Getting back into postdoctoral research after taking a career break can be very difficult th a particular issue for female scientists who have decided to start a family. In fact, most who take breaks don't return.
(Media-Newswire.com) - Getting back into postdoctoral research after taking a career break can be very difficult – a particular issue for female scientists who have decided to start a family. In fact, most who take breaks don’t return. And so, after a huge amount of investment has been spent on their education and training, these skilled individuals are essentially lost to science and by implication the knowledge economy as a whole.
Professor Daphne Jackson, who graduated in physics from Imperial in 1958, going on to serve as Dean of the Faculty of Science at the University of Surrey, branded this an “appalling waste of talent”. She formed a fellowship scheme for returning scientists and ultimately the eponymous Trust after her death in 1992. The trust now awards around 30-35 fellowships a year which allow returners to work part-time for two years on a project.
Dr Liz Elvidge ( Human Resources ) heads up the College’s Postdoc Development Centre and has recently been appointed to the awards panel of the Daphne Jackson Trust. It puts her in a unique position to advise potential fellows who are considering a project at Imperial; former Imperial post docs who want to apply; as well as Imperial supervisors who might consider taking on a fellow. While applications are welcomed from anyone who has been away from research for two years or more, the process of awarding fellowships is a thorough one for the benefit of all concerned “Identify a project that’s feasible; if it’s something that’s going to require five years to complete and a big team, it’s probably not suitable,” Liz advises.

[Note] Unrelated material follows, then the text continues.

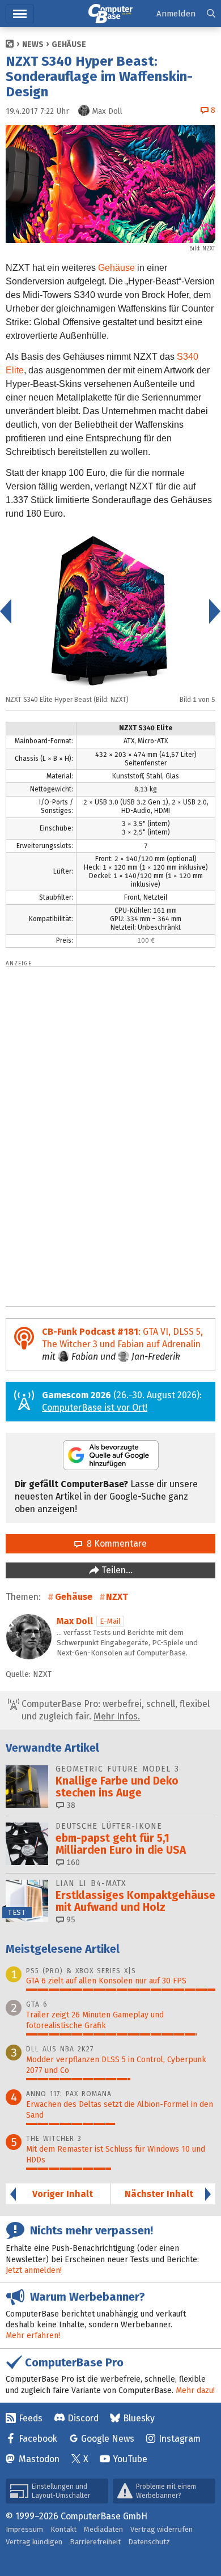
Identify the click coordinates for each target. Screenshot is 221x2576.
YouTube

She adds: “A supervisor that sees and understands the importance of this scheme is likely to be supportive. It might not be the best idea to go for the most senior supervisor you can find as they probably won’t be around that much.”
The Postdoc Development Centre can offer CV advice and mock ‘interviews’ for interested applicants. Once fellowships have been awarded, Liz points out that a big part of the trust is about “re-training, getting their toes back in the water and up-skilling,” owing to the constantly changing nature of science.
Nevertheless, science returners can offer some unique transferable skills of their own: “If you’ve had a career break, and you’ve got one or two kids, you actually become incredibly organised and achieve that efficiency level where you don’t necessarily need to be in the lab for 12 hours - you can balance it.”
Indeed the Trust has a 96% success rate in returning Fellows to science.
“What we’re finding is, with a number of the universities, they really want to keep the fellows and so they’re looking at how they can actually carry on employing them – and that’s a brilliant result.”
The Postdoc Development Centre runs an annual fellowship day every year in early July attended by funders including the, EPSRC, BBSRC, Royal Society and Daphne Jackson Trust.